**WORK INSTRUCTIONS**
Print each entry verbatim.

══ SOURCE MATERIAL

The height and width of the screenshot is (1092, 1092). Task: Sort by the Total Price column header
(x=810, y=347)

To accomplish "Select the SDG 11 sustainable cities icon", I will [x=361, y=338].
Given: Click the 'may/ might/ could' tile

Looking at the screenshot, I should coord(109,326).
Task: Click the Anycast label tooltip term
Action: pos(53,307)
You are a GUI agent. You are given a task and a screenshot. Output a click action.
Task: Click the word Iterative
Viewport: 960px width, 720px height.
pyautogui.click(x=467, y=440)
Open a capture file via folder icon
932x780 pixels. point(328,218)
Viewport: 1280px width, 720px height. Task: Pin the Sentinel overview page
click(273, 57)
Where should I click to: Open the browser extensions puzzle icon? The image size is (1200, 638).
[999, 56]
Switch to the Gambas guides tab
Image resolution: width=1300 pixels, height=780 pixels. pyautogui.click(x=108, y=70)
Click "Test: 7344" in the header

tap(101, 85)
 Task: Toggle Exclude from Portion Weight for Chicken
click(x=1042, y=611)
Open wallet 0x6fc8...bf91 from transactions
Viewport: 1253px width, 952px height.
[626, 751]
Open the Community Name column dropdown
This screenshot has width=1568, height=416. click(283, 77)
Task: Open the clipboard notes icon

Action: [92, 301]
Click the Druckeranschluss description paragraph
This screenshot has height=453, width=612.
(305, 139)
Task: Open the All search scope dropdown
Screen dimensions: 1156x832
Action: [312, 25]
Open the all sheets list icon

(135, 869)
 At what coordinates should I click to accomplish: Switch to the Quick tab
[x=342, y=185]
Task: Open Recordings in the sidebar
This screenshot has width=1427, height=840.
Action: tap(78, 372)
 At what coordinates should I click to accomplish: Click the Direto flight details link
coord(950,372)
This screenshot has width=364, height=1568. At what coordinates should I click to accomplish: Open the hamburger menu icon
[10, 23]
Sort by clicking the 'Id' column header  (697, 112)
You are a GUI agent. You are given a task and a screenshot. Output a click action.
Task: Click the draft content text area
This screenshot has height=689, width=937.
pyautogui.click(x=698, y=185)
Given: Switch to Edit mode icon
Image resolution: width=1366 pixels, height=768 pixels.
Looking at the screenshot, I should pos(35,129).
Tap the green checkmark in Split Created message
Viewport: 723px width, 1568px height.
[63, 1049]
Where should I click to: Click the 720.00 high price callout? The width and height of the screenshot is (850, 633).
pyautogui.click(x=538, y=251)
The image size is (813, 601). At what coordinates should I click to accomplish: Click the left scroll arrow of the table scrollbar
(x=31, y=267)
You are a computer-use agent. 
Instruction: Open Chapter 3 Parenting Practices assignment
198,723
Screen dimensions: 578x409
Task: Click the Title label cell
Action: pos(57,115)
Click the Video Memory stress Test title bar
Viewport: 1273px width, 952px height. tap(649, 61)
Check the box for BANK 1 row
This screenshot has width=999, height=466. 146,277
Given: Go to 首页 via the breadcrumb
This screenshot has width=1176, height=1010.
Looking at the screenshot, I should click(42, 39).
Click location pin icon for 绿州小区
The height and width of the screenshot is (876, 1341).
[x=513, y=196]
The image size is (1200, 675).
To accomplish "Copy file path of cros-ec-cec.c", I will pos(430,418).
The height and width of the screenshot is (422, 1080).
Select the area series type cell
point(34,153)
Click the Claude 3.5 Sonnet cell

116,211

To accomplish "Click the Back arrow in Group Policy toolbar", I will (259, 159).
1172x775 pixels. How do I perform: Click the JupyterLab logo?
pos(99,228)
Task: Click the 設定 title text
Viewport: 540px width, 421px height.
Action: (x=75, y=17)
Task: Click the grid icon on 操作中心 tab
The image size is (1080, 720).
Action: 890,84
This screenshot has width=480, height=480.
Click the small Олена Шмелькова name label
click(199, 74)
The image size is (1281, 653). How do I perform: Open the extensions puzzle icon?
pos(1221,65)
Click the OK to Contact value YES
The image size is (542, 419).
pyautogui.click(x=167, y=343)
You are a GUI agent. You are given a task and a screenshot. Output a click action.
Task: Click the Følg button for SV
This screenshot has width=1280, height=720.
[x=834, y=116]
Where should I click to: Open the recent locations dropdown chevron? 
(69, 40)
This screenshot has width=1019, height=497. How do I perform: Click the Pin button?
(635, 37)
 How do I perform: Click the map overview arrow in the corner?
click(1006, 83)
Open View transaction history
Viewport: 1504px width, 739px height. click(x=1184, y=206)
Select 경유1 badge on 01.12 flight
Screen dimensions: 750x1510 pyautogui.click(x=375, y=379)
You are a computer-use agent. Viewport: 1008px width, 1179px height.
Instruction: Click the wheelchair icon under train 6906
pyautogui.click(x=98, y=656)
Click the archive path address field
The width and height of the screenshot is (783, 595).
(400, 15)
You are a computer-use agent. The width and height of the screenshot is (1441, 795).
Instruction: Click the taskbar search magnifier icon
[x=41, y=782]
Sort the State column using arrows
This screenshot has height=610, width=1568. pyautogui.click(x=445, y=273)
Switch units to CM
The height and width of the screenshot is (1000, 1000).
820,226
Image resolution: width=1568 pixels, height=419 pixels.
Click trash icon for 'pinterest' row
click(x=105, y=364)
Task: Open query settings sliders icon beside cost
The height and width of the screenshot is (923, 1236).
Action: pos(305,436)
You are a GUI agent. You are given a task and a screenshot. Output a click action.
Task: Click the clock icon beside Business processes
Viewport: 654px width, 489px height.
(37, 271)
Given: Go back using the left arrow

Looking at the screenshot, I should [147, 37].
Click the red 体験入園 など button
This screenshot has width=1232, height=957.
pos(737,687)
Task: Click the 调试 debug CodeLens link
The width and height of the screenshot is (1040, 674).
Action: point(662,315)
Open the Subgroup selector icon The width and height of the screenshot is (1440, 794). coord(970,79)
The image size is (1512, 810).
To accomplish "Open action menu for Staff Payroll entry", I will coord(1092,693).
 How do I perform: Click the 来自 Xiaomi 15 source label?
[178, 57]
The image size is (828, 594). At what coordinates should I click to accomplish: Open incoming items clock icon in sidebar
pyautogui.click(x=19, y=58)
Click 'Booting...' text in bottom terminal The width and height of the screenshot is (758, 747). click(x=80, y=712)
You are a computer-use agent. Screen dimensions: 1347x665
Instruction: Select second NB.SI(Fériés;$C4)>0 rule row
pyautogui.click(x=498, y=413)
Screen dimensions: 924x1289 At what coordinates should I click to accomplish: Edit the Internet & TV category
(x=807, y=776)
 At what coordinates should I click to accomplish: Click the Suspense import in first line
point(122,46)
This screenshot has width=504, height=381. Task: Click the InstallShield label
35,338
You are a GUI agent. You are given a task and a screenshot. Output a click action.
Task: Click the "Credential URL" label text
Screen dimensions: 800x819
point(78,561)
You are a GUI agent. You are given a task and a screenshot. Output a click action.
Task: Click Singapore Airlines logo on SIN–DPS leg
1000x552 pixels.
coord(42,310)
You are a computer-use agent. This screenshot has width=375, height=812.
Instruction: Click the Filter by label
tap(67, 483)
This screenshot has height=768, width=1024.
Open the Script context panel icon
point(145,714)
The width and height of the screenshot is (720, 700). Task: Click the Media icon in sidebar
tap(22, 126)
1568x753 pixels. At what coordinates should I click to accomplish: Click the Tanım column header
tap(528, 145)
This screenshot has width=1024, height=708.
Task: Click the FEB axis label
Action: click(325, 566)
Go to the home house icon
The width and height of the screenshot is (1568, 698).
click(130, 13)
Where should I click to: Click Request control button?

════

**WRITTEN ANSWER**
The height and width of the screenshot is (1092, 1092). Task: Sort by the Total Price column header
(x=810, y=347)

To accomplish "Select the SDG 11 sustainable cities icon", I will [x=361, y=338].
Given: Click the 'may/ might/ could' tile

Looking at the screenshot, I should coord(109,326).
Task: Click the Anycast label tooltip term
Action: pos(53,307)
You are a GUI agent. You are given a task and a screenshot. Output a click action.
Task: Click the word Iterative
Viewport: 960px width, 720px height.
pyautogui.click(x=467, y=440)
Open a capture file via folder icon
932x780 pixels. point(328,218)
Viewport: 1280px width, 720px height. Task: Pin the Sentinel overview page
click(273, 57)
Where should I click to: Open the browser extensions puzzle icon? The image size is (1200, 638).
[999, 56]
Switch to the Gambas guides tab
Image resolution: width=1300 pixels, height=780 pixels. pyautogui.click(x=108, y=70)
Click "Test: 7344" in the header

tap(101, 85)
 Task: Toggle Exclude from Portion Weight for Chicken
click(x=1042, y=611)
Open wallet 0x6fc8...bf91 from transactions
Viewport: 1253px width, 952px height.
[626, 751]
Open the Community Name column dropdown
This screenshot has width=1568, height=416. click(283, 77)
Task: Open the clipboard notes icon

Action: [92, 301]
Click the Druckeranschluss description paragraph
This screenshot has height=453, width=612.
(305, 139)
Task: Open the All search scope dropdown
Screen dimensions: 1156x832
Action: [312, 25]
Open the all sheets list icon

(135, 869)
 At what coordinates should I click to accomplish: Switch to the Quick tab
[x=342, y=185]
Task: Open Recordings in the sidebar
This screenshot has width=1427, height=840.
Action: tap(78, 372)
 At what coordinates should I click to accomplish: Click the Direto flight details link
coord(950,372)
This screenshot has width=364, height=1568. At what coordinates should I click to accomplish: Open the hamburger menu icon
[10, 23]
Sort by clicking the 'Id' column header  (697, 112)
You are a GUI agent. You are given a task and a screenshot. Output a click action.
Task: Click the draft content text area
This screenshot has height=689, width=937.
pyautogui.click(x=698, y=185)
Given: Switch to Edit mode icon
Image resolution: width=1366 pixels, height=768 pixels.
Looking at the screenshot, I should pos(35,129).
Tap the green checkmark in Split Created message
Viewport: 723px width, 1568px height.
[63, 1049]
Where should I click to: Click the 720.00 high price callout? The width and height of the screenshot is (850, 633).
pyautogui.click(x=538, y=251)
The image size is (813, 601). At what coordinates should I click to accomplish: Click the left scroll arrow of the table scrollbar
(x=31, y=267)
You are a computer-use agent. 
Instruction: Open Chapter 3 Parenting Practices assignment
198,723
Screen dimensions: 578x409
Task: Click the Title label cell
Action: pos(57,115)
Click the Video Memory stress Test title bar
Viewport: 1273px width, 952px height. tap(649, 61)
Check the box for BANK 1 row
This screenshot has width=999, height=466. 146,277
Given: Go to 首页 via the breadcrumb
This screenshot has width=1176, height=1010.
Looking at the screenshot, I should click(42, 39).
Click location pin icon for 绿州小区
The height and width of the screenshot is (876, 1341).
[x=513, y=196]
The image size is (1200, 675).
To accomplish "Copy file path of cros-ec-cec.c", I will pos(430,418).
The height and width of the screenshot is (422, 1080).
Select the area series type cell
point(34,153)
Click the Claude 3.5 Sonnet cell

116,211

To accomplish "Click the Back arrow in Group Policy toolbar", I will (259, 159).
1172x775 pixels. How do I perform: Click the JupyterLab logo?
pos(99,228)
Task: Click the 設定 title text
Viewport: 540px width, 421px height.
Action: (x=75, y=17)
Task: Click the grid icon on 操作中心 tab
The image size is (1080, 720).
Action: 890,84
This screenshot has width=480, height=480.
Click the small Олена Шмелькова name label
click(199, 74)
The image size is (1281, 653). How do I perform: Open the extensions puzzle icon?
pos(1221,65)
Click the OK to Contact value YES
The image size is (542, 419).
pyautogui.click(x=167, y=343)
You are a GUI agent. You are given a task and a screenshot. Output a click action.
Task: Click the Følg button for SV
This screenshot has width=1280, height=720.
[x=834, y=116]
Where should I click to: Open the recent locations dropdown chevron? 
(69, 40)
This screenshot has width=1019, height=497. How do I perform: Click the Pin button?
(635, 37)
 How do I perform: Click the map overview arrow in the corner?
click(1006, 83)
Open View transaction history
Viewport: 1504px width, 739px height. click(x=1184, y=206)
Select 경유1 badge on 01.12 flight
Screen dimensions: 750x1510 pyautogui.click(x=375, y=379)
You are a computer-use agent. Viewport: 1008px width, 1179px height.
Instruction: Click the wheelchair icon under train 6906
pyautogui.click(x=98, y=656)
Click the archive path address field
The width and height of the screenshot is (783, 595).
(400, 15)
You are a computer-use agent. The width and height of the screenshot is (1441, 795).
Instruction: Click the taskbar search magnifier icon
[x=41, y=782]
Sort the State column using arrows
This screenshot has height=610, width=1568. pyautogui.click(x=445, y=273)
Switch units to CM
The height and width of the screenshot is (1000, 1000).
820,226
Image resolution: width=1568 pixels, height=419 pixels.
Click trash icon for 'pinterest' row
click(x=105, y=364)
Task: Open query settings sliders icon beside cost
The height and width of the screenshot is (923, 1236).
Action: pos(305,436)
You are a GUI agent. You are given a task and a screenshot. Output a click action.
Task: Click the clock icon beside Business processes
Viewport: 654px width, 489px height.
(37, 271)
Given: Go back using the left arrow

Looking at the screenshot, I should [147, 37].
Click the red 体験入園 など button
This screenshot has width=1232, height=957.
pos(737,687)
Task: Click the 调试 debug CodeLens link
The width and height of the screenshot is (1040, 674).
Action: point(662,315)
Open the Subgroup selector icon The width and height of the screenshot is (1440, 794). coord(970,79)
The image size is (1512, 810).
To accomplish "Open action menu for Staff Payroll entry", I will coord(1092,693).
 How do I perform: Click the 来自 Xiaomi 15 source label?
[178, 57]
The image size is (828, 594). At what coordinates should I click to accomplish: Open incoming items clock icon in sidebar
pyautogui.click(x=19, y=58)
Click 'Booting...' text in bottom terminal The width and height of the screenshot is (758, 747). click(x=80, y=712)
You are a computer-use agent. Screen dimensions: 1347x665
Instruction: Select second NB.SI(Fériés;$C4)>0 rule row
pyautogui.click(x=498, y=413)
Screen dimensions: 924x1289 At what coordinates should I click to accomplish: Edit the Internet & TV category
(x=807, y=776)
 At what coordinates should I click to accomplish: Click the Suspense import in first line
point(122,46)
This screenshot has width=504, height=381. Task: Click the InstallShield label
35,338
You are a GUI agent. You are given a task and a screenshot. Output a click action.
Task: Click the "Credential URL" label text
Screen dimensions: 800x819
point(78,561)
You are a GUI agent. You are given a task and a screenshot. Output a click action.
Task: Click Singapore Airlines logo on SIN–DPS leg
1000x552 pixels.
coord(42,310)
You are a computer-use agent. This screenshot has width=375, height=812.
Instruction: Click the Filter by label
tap(67, 483)
This screenshot has height=768, width=1024.
Open the Script context panel icon
point(145,714)
The width and height of the screenshot is (720, 700). Task: Click the Media icon in sidebar
tap(22, 126)
1568x753 pixels. At what coordinates should I click to accomplish: Click the Tanım column header
tap(528, 145)
This screenshot has width=1024, height=708.
Task: Click the FEB axis label
Action: click(325, 566)
Go to the home house icon
The width and height of the screenshot is (1568, 698).
click(130, 13)
Where should I click to: Click Request control button?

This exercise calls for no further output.